ABOUT THIS EXERCISE: Output the entries below without any alteration.

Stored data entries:
*** Begin section ***
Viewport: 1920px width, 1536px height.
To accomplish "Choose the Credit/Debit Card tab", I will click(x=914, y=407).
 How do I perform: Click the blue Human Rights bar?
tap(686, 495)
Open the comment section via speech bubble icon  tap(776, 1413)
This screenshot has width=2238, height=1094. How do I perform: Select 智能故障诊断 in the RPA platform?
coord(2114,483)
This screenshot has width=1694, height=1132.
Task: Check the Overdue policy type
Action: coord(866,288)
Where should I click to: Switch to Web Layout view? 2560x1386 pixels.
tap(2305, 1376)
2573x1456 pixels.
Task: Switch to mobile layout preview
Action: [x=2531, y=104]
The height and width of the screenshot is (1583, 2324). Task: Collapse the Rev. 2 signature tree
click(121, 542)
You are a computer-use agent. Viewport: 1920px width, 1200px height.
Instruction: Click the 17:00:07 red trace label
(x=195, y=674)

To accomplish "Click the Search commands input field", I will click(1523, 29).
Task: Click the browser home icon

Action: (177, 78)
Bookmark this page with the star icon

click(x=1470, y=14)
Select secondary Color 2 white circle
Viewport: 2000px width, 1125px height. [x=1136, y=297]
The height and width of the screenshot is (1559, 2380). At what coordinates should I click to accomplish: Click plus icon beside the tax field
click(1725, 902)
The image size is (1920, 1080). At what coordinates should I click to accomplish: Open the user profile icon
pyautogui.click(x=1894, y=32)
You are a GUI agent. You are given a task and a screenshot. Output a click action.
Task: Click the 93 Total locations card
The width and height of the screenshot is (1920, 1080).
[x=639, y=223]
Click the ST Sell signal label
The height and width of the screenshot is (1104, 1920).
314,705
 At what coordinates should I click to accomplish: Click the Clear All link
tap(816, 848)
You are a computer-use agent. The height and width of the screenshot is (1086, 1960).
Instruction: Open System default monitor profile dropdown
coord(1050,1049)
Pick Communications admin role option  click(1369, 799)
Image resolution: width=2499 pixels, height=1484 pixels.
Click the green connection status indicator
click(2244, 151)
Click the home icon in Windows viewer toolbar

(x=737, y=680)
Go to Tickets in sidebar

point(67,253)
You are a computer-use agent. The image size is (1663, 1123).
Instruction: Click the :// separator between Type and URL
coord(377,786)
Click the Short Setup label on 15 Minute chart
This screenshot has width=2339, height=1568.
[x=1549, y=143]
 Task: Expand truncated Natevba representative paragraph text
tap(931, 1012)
*** End section ***
EXPECTED ANSWER:
Viewport: 1920px width, 1536px height.
To accomplish "Choose the Credit/Debit Card tab", I will click(x=914, y=407).
 How do I perform: Click the blue Human Rights bar?
tap(686, 495)
Open the comment section via speech bubble icon  tap(776, 1413)
This screenshot has width=2238, height=1094. How do I perform: Select 智能故障诊断 in the RPA platform?
coord(2114,483)
This screenshot has width=1694, height=1132.
Task: Check the Overdue policy type
Action: coord(866,288)
Where should I click to: Switch to Web Layout view? 2560x1386 pixels.
tap(2305, 1376)
2573x1456 pixels.
Task: Switch to mobile layout preview
Action: [x=2531, y=104]
The height and width of the screenshot is (1583, 2324). Task: Collapse the Rev. 2 signature tree
click(121, 542)
You are a computer-use agent. Viewport: 1920px width, 1200px height.
Instruction: Click the 17:00:07 red trace label
(x=195, y=674)

To accomplish "Click the Search commands input field", I will click(1523, 29).
Task: Click the browser home icon

Action: (177, 78)
Bookmark this page with the star icon

click(x=1470, y=14)
Select secondary Color 2 white circle
Viewport: 2000px width, 1125px height. [x=1136, y=297]
The height and width of the screenshot is (1559, 2380). At what coordinates should I click to accomplish: Click plus icon beside the tax field
click(1725, 902)
The image size is (1920, 1080). At what coordinates should I click to accomplish: Open the user profile icon
pyautogui.click(x=1894, y=32)
You are a GUI agent. You are given a task and a screenshot. Output a click action.
Task: Click the 93 Total locations card
The width and height of the screenshot is (1920, 1080).
[x=639, y=223]
Click the ST Sell signal label
The height and width of the screenshot is (1104, 1920).
314,705
 At what coordinates should I click to accomplish: Click the Clear All link
tap(816, 848)
You are a computer-use agent. The height and width of the screenshot is (1086, 1960).
Instruction: Open System default monitor profile dropdown
coord(1050,1049)
Pick Communications admin role option  click(1369, 799)
Image resolution: width=2499 pixels, height=1484 pixels.
Click the green connection status indicator
click(2244, 151)
Click the home icon in Windows viewer toolbar

(x=737, y=680)
Go to Tickets in sidebar

point(67,253)
You are a computer-use agent. The image size is (1663, 1123).
Instruction: Click the :// separator between Type and URL
coord(377,786)
Click the Short Setup label on 15 Minute chart
This screenshot has width=2339, height=1568.
[x=1549, y=143]
 Task: Expand truncated Natevba representative paragraph text
tap(931, 1012)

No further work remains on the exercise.